Un’ulteriore sfida riguarda la necessità di stabilire un equilibrio migliore tra i finanziamenti universitari pubblici e privati. Nell’area OCSE è possibile individuare tre diverse modalità di suddivisione dei finanziamenti universitari: in alcuni paesi (Danimarca, Finlandia, Norvegia e Svezia) le tasse sono basse (o addirittura nulle) e sono previste molte possibilità di sostegni economici agli studenti; in altri paesi (Australia, Cile, Regno Unito, Lituania, Nuova Zelanda e Stati Uniti) le università prevedono tasse universitarie mediamente alte, ma anche sostegni elevati; infine, esiste un terzo gruppo di paesi (Austria, Belgio, Francia, Germania, Italia e Spagna) dove le tasse sono medie o basse, ma i sostegni economici sono concessi a meno del 50% degli studenti.
Nel report viene smentita l’esistenza di una correlazione tra i sostegni finanziari ricevuti e il livello di realizzazione economica futura degli studenti, a conferma del fatto che nessuno dei tre modelli di finanziamento sembra essere migliore rispetto agli altri quando si va a considerare il futuro lavorativo dei laureati.
Nonostante questo, nel documento viene comunque rimarcata l’importanza di un impegno costante, da parte dei decisori politici, per non far gravare troppo i costi dell’istruzione sugli studenti, offrendo loro forme di finanziamento come prestiti studenteschi e borse di studio che sono fondamentali anche per risolvere i problemi di disuguaglianza già descritti.
L’ultimo traguardo a cui dovrebbero aspirare le università dei paesi OCSE riguarda l’aumento degli studenti di dottorato.

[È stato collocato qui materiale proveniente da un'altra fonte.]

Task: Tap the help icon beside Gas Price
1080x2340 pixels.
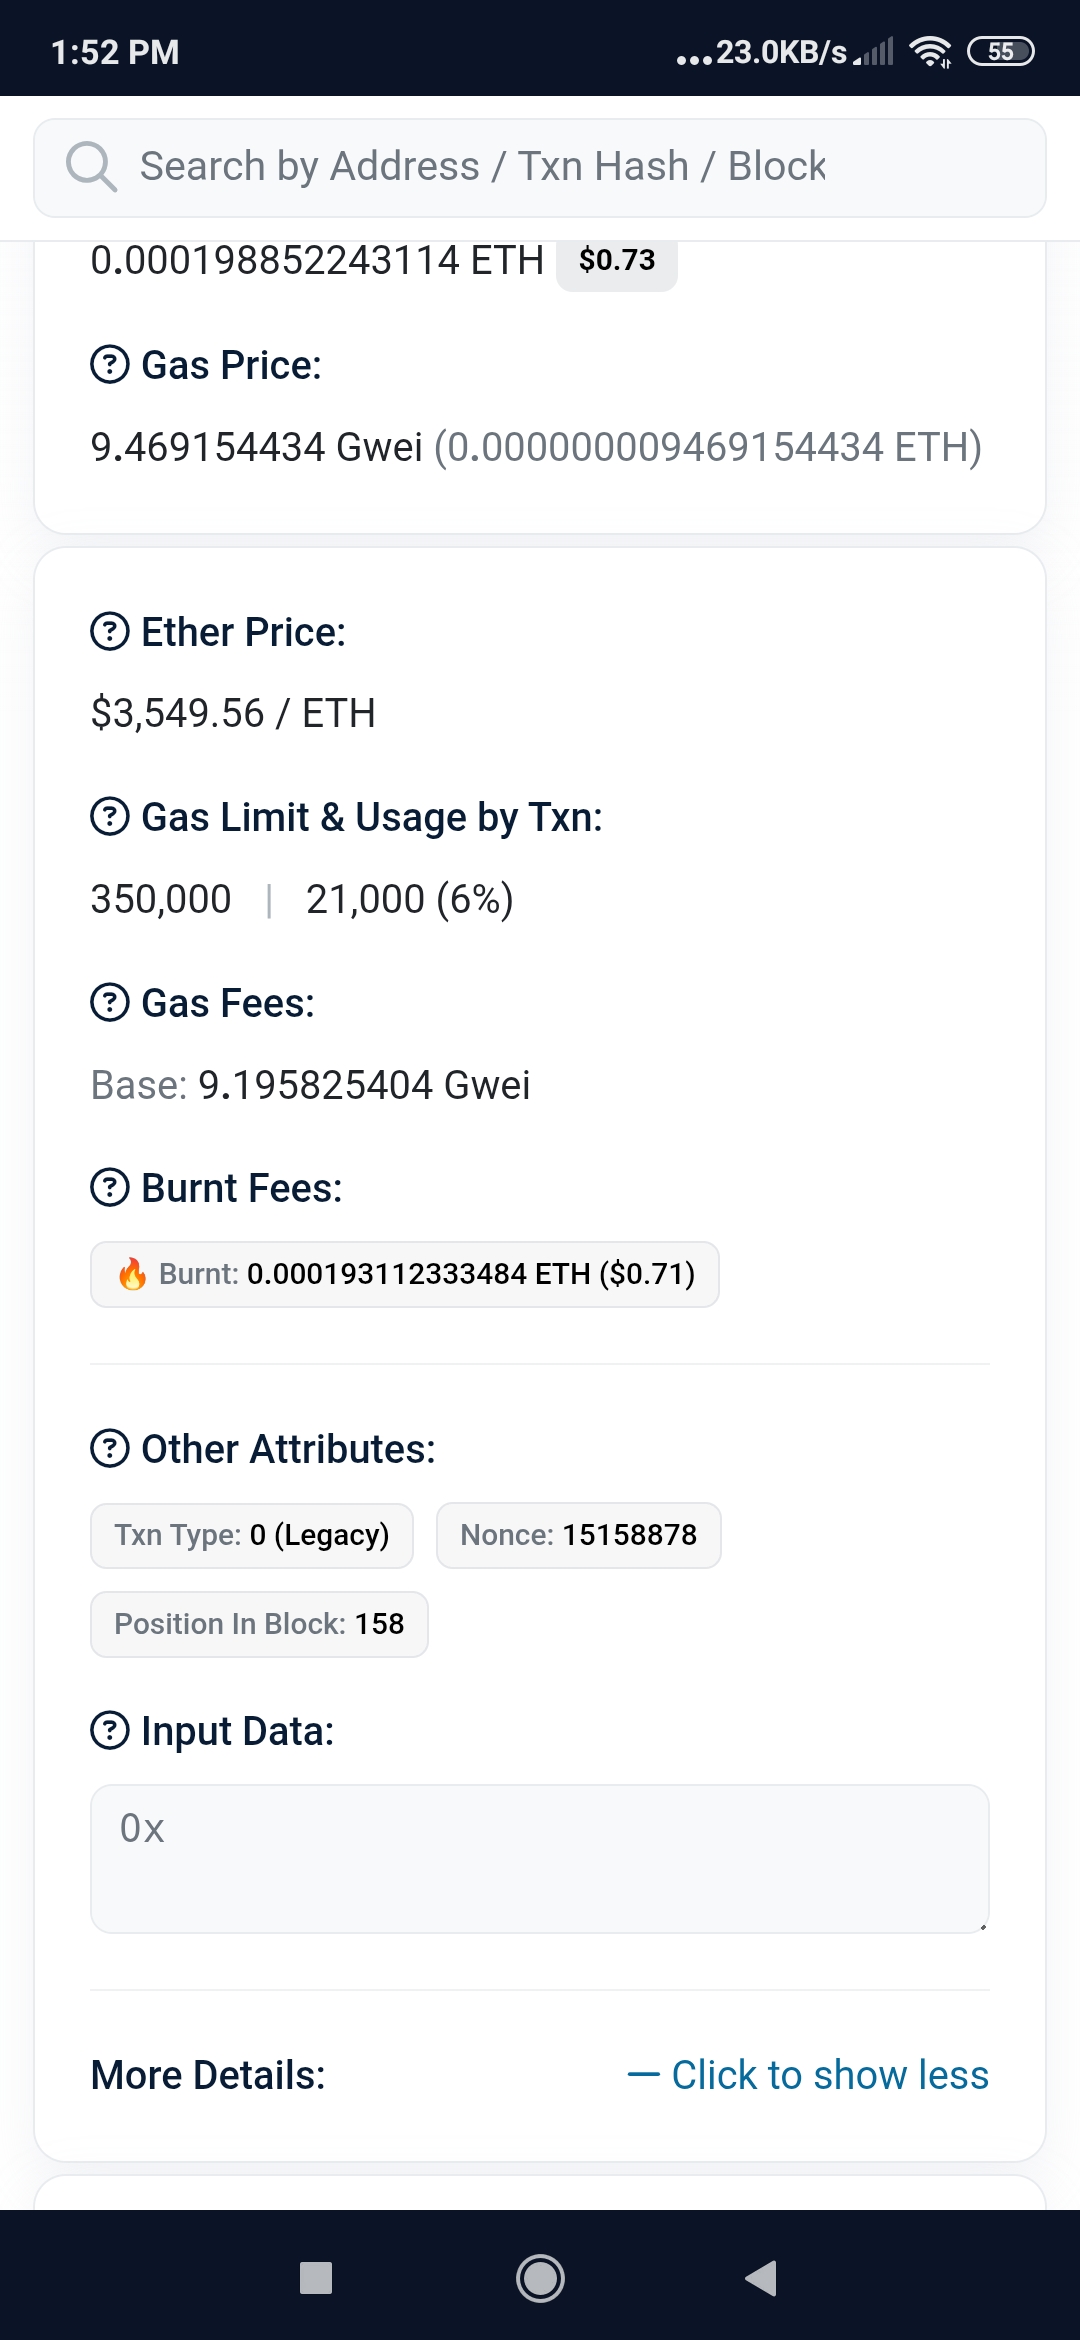Action: coord(110,365)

Come viene affermato nel documento, le persone con un dottorato di ricerca, nonostante rappresentino una piccola percentuale della popolazione, sono quelle che contribuiscono maggiormente al progresso scientifico, economico e culturale delle società e rappresentano il gruppo sociale con il più alto tasso di occupazione (93%).
L’anno scorso, il numero di persone tra i 25 e i 64 anni d’età con un dottorato nei paesi OCSE era di circa 1,2%. Una percentuale questa, che dal 2014 ad oggi è aumentata dello 0,3%.

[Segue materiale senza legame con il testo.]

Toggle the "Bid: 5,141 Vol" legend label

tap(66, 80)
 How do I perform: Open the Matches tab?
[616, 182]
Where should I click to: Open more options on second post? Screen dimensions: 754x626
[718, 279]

Eppure, come viene sottolineato nel report OCSE, non sempre i programmi di dottorato preparano adeguatamente gli studenti all’ingresso nel mercato del lavoro. Infatti, siccome le possibilità di costruirsi un futuro nel mondo accademico sono piuttosto limitate, la maggior parte di essi trova impiego nel settore privato, dove spesso, però, le posizioni disponibili non sono sempre coerenti con il tipo di dottorato conseguito.
Per incentivare gli studenti a iscriversi ai programmi di dottorato e riconoscere il giusto valore a questo titolo di studio sarebbe quindi importante creare opportunità di carriera ben orientate che siano destinate specificatamente ai laureati con un dottorato.
È anche importante, infine, mantenere costanti gli sforzi, già in atto da parte di molti paesi, per attrarre studenti stranieri ai percorsi di dottorato delle proprie università. Negli atenei di Lussemburgo, Paesi Bassi e Svizzera, gli studenti di dottorato internazionali sono addirittura in maggioranza rispetto a quelli nazionali, raggiungendo persino il 60% del totale degli iscritti. Tale percentuale scende in media al 30% se consideriamo invece la totalità dei paesi OCSE.